Не стесняясь в выражениях, они объяснили — за что, изложив события вчерашнего вечера, визжа и перекрикивая друг дружку. Теперь и он вспомнил, что произошло.
Метробий, будь прокляты его глаза! Но какие же глаза у мерзавца… Блестят, как будто черный обкатанный янтарь. А ресницы такой длины, что можно намотать на палец. Сливочная кожа, черные волосы вьются, падая на тонкие, как у девушки, плечи. А какая попка!
Четырнадцать лет ему было, но порок в нем — тысячелетний, в этом ученике Скилакса-актера, в этом грязнуле, в этом злом мальчике, в этом развратнике, в этом тигренке…
Обычно Сулла предпочитал женщин, но Метробий — что-то особенное. На пиршество пришел он, одетый Купидоном, — Скилакс в костюме Венеры сопровождал его. Над мальчишескими лопатками трепетали смешные неловкие крылышки из перьев, шафранный шелк обтекал бедра. Так душно было в доме, что вскоре стало понятно: шафранный краситель — дешевка. Смешавшись с горячим потом, он потек оранжево-желтыми струями по ногам Купидона. Шелковая повязка намокла и приклеилась к коже, привлекая внимание к тому, что было сокрыто под ней.

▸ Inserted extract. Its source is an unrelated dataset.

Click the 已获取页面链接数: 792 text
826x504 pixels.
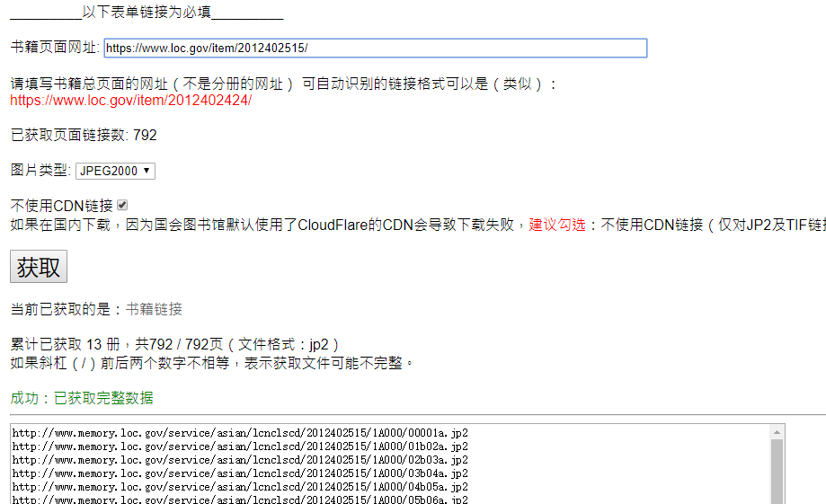(84, 136)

С первого, быстрого взгляда он Суллу очаровал. Но и Сулла очаровал его. Много ли мужчин с такой, как у Суллы, белой кожей? С таким цветом волос — совсем как восходящее солнце? А его глаза, подернутые туманом, — точно белые… Не говоря уже о лице, которое притягивало к себе столько взоров в Афинах, куда некто Эмилий, пусть его имя останется тайной, бесплатно, лишь наслаждаясь ласками юноши, на своем корабле перевез шестнадцатилетнего Суллу. Путем дальним, вокруг всего побережья Пелопоннесского. Но в Афинах участие этого благодетеля закончилось — Эмилию не хотелось рисковать репутацией, он был слишком важной персоной. Римляне стыдились гомосексуализма и признавали его недостойным пороком. Греки же, напротив, считали его наивысшей формой любви.
Первые скрывали свои пристрастия как величайшую тайну. Вторые — всячески превозносили и хвастались перед друзьями своими любовниками.

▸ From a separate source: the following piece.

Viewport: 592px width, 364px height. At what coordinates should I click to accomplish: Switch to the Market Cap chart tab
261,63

Сулла быстро осознал, что первые не лучше вторых. Только в первом случае ценители шире распахивали кошельки — страх и риск обостряли их вожделение. Греки, наоборот, считали необязательным платить за доступное и обычное. Сулле не приходилось рассчитывать на их признательность. Разочаровавшись, Сулла при помощи шантажа вырвал у Эмилия деньги на обратный путь в Италию и Рим и покинул Афины навсегда.

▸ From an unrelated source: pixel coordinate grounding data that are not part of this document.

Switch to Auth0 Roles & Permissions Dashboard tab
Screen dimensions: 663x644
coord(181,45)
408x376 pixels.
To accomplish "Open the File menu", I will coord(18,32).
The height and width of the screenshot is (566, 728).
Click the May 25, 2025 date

С возрастом он изменился. Бреясь впервые, он ощутил себя настоящим мужчиной и быстро охладел к подобным себе. Даже их щедрые подарки не возбуждали его.
И тогда он открыл для себя… женщин. Он понял, что те еще лучше мужчин. Сами стремятся, чтобы их подчиняли и использовали, сами готовы платить за свои унижения.